SETTING: As Whitney points out, the setting here is very pedestrian for a seinen anime. Though we have the somewhat-interesting premise of a goddess coming from a tree, the show doesn’t know what to do with it aside from sticking the characters in school and having them go to clubs. Granted, Nagi spends some time finding impurities and dealing with them, but Nagi also spends a lot of time running about the school and bossing people around. I know that high school life is the comfort food of seinen anime, but I would’ve liked more variety from this anime.

Kannagi does get interesting with how it contrasts Shintoism to Catholicism in Japan, though this also doesn’t get addressed to its full potential. Zange’s tree hasn’t been cut down, and it’s on the grounds of a Catholic church, so she’s naturally stronger than Nagi.
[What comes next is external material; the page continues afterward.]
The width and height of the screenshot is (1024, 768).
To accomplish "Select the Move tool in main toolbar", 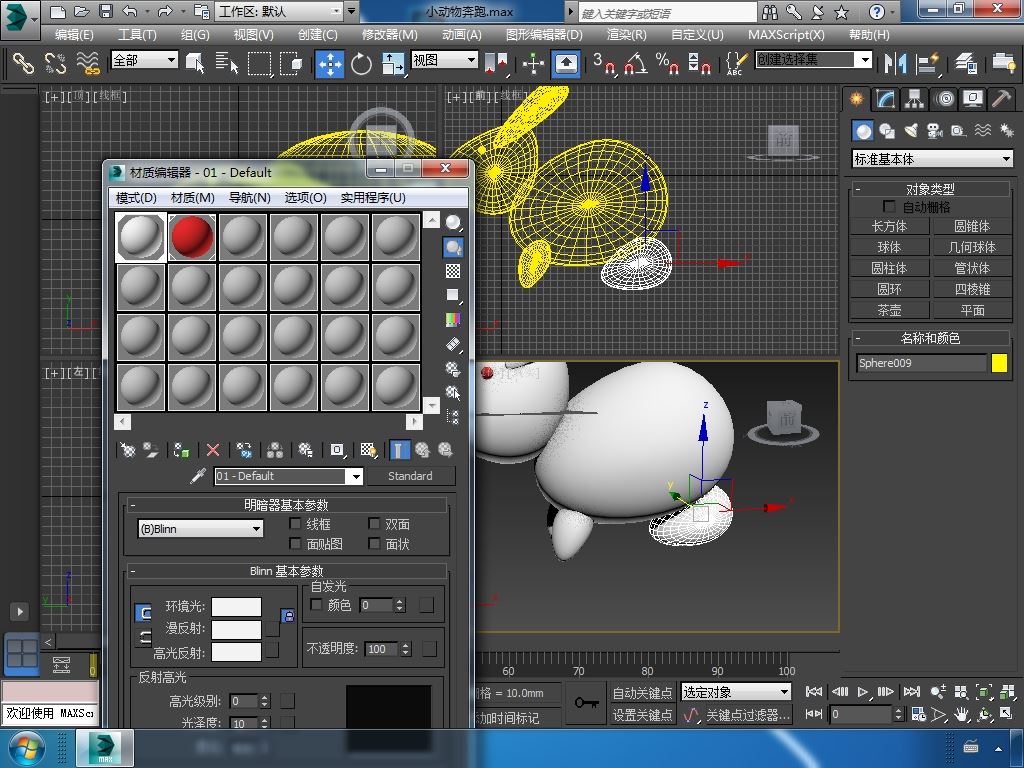I will (x=329, y=64).
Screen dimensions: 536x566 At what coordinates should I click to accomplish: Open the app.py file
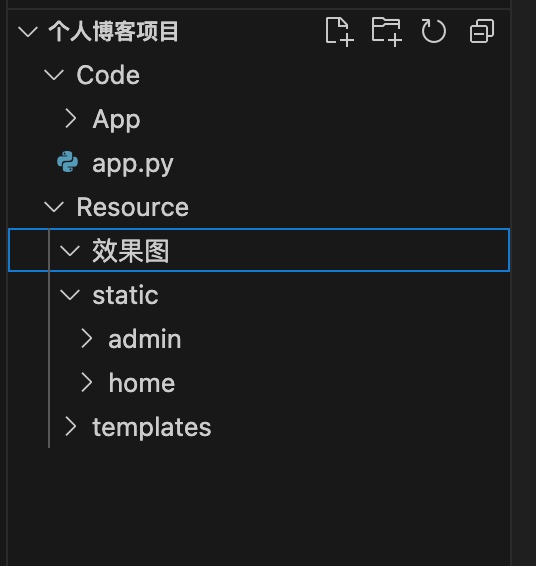click(133, 165)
However, Zange also claims to be stronger than Nagi because, according to Zange, Catholicism (or Christianity?) is the stronger religion now. This point makes me really curious, because I didn’t think Christianity was that big in Japan, and I know Shintoism’s at least somewhat practiced all over. Or maybe I’m confused about that.

CHARACTERS: Jin is your typical every man who unknowingly gets caught up with an eccentric beautiful girl. Somehow he has the magical ability to sense and touch spirits, which makes him a wonderful asset to Nagi’s goal. While he seems rather straightforward and uneasily swayed by fanciful ideas, he’s very supportive and becomes an enabler for Nagi’s actions.

Nagi on the other hand is a fangirl tree goddess who loves anime and magical girls. Because her powers are weak, she adopts certain magical girl behaviors and tries to use a toy prop to help her defeat bug like impurities. She can be very naive and immature, but she always seems to pull through when it comes to looking out for Jin. There is a flashback at the beginning which hints at a relationship between the two when they were younger, where she acted much like a guardian to him. This is one of the few times you see her other type of personality show through where she is shown as older and more nurturing.

What would a romantic comedy be without the childhood friend? In Kannagi it is Tsugumi, who has had a long term crush on Jin. Her presence is used to cause conflict between the main couple. Then there is the art club, and the various members within it which help round out the group and help develop the world building, or what little there is of it.

Nagi’s more serious side is what kept me watching Kannagi through the end, much like Soushi in Inu x Boku SS. While Nagi’s normally silly and whiny, she can show her age and wisdom and times, which I found very intriguing and wanted to learn more about.

CHARACTERS: Jin, as the male lead of a seinen romance, is pretty wishy-washy. There’s not much that I find interesting about him, but all of the show’s girls are falling all over themselves for him. I guess he’s dedicated to helping Nagi, but he’s also your standard teenage guy who blushes all over the place and is a bit of a pervert. Not my favorite seinen main character, but he could be worse.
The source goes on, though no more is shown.